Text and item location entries
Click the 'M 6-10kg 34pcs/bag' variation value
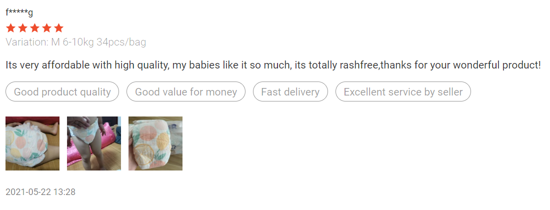The height and width of the screenshot is (210, 550). point(99,42)

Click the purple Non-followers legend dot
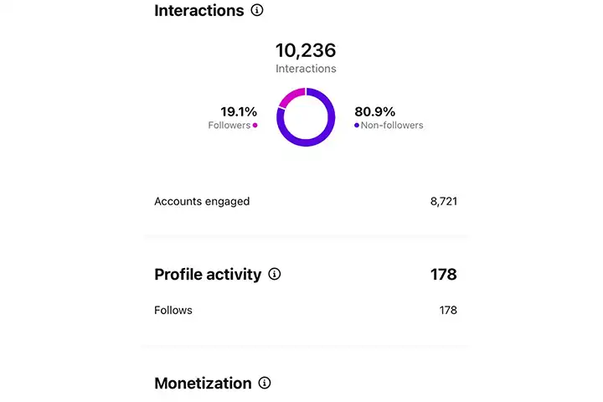[x=357, y=126]

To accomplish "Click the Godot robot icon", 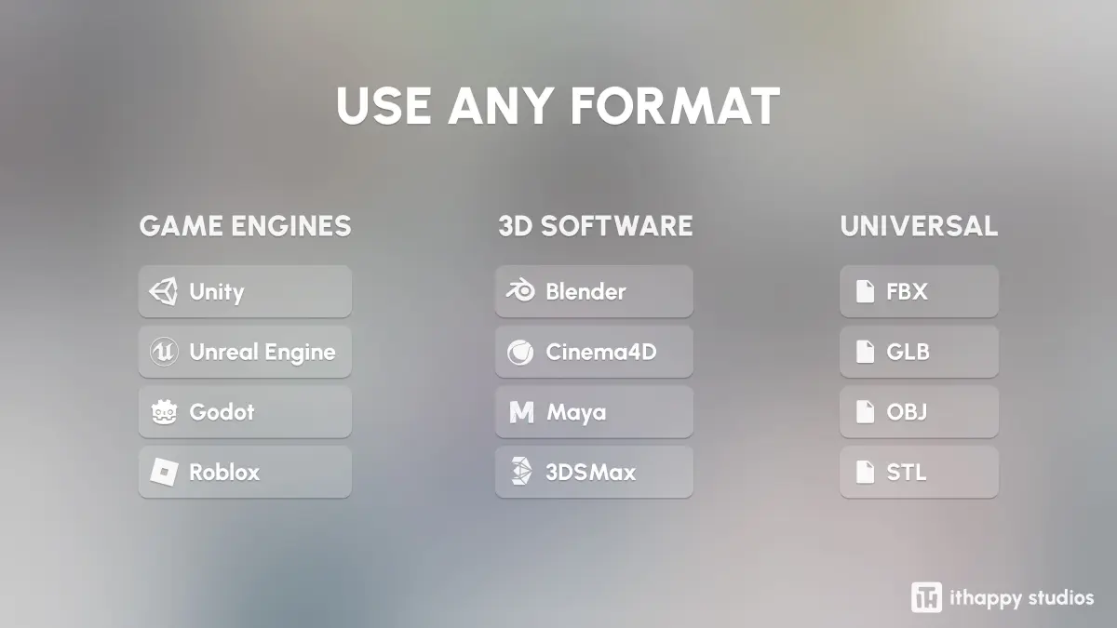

- Required work: Return the lines of all the records above word for word, leaving out the pictures.

- Response to the task:
Click the 'M 6-10kg 34pcs/bag' variation value
The height and width of the screenshot is (210, 550). point(99,42)

Click the purple Non-followers legend dot
[x=357, y=126]

To accomplish "Click the Godot robot icon", 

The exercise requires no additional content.